中に入り、応接室に案内される。向かいには彼女と初老の男性が座った。
「こちらが私が世話になっている、この村の村長だ。そして私は本庄 澪と言う」
「私は紬原 侑人、隣の彼女は柳 楓です。アーシュタル王国から来ました」
「…それで、転移者の手助けとは?」
澪さんの問いに、俺は答える。
「今、同じ王国内に6名の転移者が居ます。また、2名が既に死亡した事を確認済みです。残り4名について、もし困っているなら助ける為に行動しています」
「助ける事で、貴方に何のメリットが?」
「本人が承諾すれば、兵として部下になって貰っています。…一応、貴族として国に仕えていますので」
「成程ね、目的は判った。で、どうやって私を見付けた?」
「光の塔はご存じですか?」
俺が問うと、澪さんは首を傾げた。すると隣の村長が口を開く。
「正教国にある、あの光の柱ですよね。存じています。…ミオ様、あの遠くに見える光の柱の事ですよ」
「ああ、あれか…。で、それが?」
「塔の頂上には、あの女神が居ます。私は塔を踏破し、女神に再会しました。その時に授かった力を使いました」
「何と…!女神エフィール様にお会いになったとは…!」
村長は驚きに打ち震えている。この国は女神信仰なのだろうか。
すると澪が口を開く。
「判った。なら助けて欲しい。さっきも話したが、この村周辺では頻繁に魔物が出現している。少し前には大軍が押し寄せた事もあった。常に防戦一方で、私はこの村を離れる事も出来ない。…何とかならないか?」
「…村長さん、この村の近くにダンジョンはありませんか?」
「どうでしょう。この村は数年前に開拓されたばかりで、あまり周辺の調査はされていないのです」
「そうですか…。少し待っていて下さい」
俺は千里眼を発動させる。意識するのはダンジョンだ。
すると北の方向、2キロ程先に1つのダンジョンが見付かる。近場には他には無さそうだ。

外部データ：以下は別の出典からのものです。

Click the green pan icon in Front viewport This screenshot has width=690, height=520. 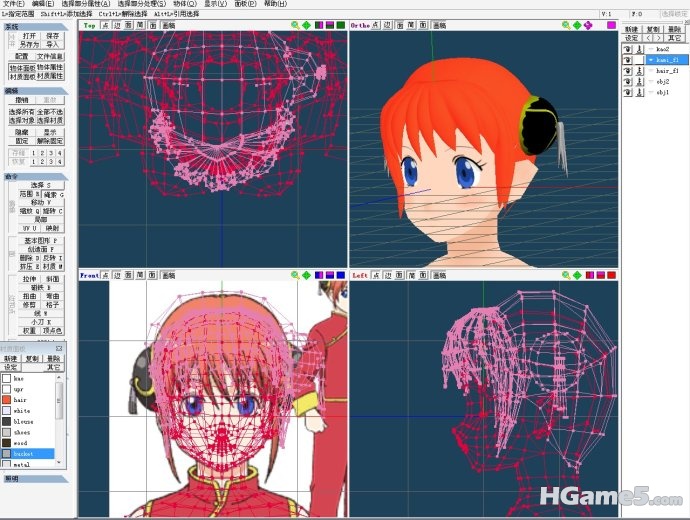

「…近くに1つダンジョンがあります。可能性があるとすれば、其処から魔物が溢れているかも知れません」
「そんな事があるのですか?」
「ええ。私の国では意図的に行われた事例もありましたが、自然にでも間引きをしないと魔物が溢れて来ます」
この国もグランダルとは国境を面しているので、同様に魔素が増幅されている可能性もある。ただ間引きをするだけでは不安が残る。
なので俺は提案をする。
「実情を知る為にも、そのダンジョンに潜りたいと思います。それで自然によるものでしたら、入口を塞ぐ等の処置を行ないます。そうすれば魔物の異常発生は食い止められると思われます」
「そうか。なら私も連れて行ってくれ。この件に関わった身だ、最後まで見届けたい」
澪さんは真剣な表情で告げる。
あの戦いぶりを見る限り、戦力としては充分だろう。
「なら、是非同行をお願いします。村長さんも、それで良いですか?」
「ええ。それがミオ様の望みでしたら」
しかし村長までが様呼びとは、本当に英雄扱いのようだ。
「では明日の朝に出発としましょう。…この村に宿屋はありますか?」
「ええ。では私が案内しましょう。ミオ様は申し訳ありませんが、また警備をお願いします」
「判った。では明日の朝にまた会おう」
澪さんからそう告げられ、村長の家を出る。そして案内された宿屋で部屋を取った。
丁度商人が滞在しており1部屋しか取れなかったが、申し訳無いが楓には我慢して貰おう。
そうして、その日の夜は更けて行った。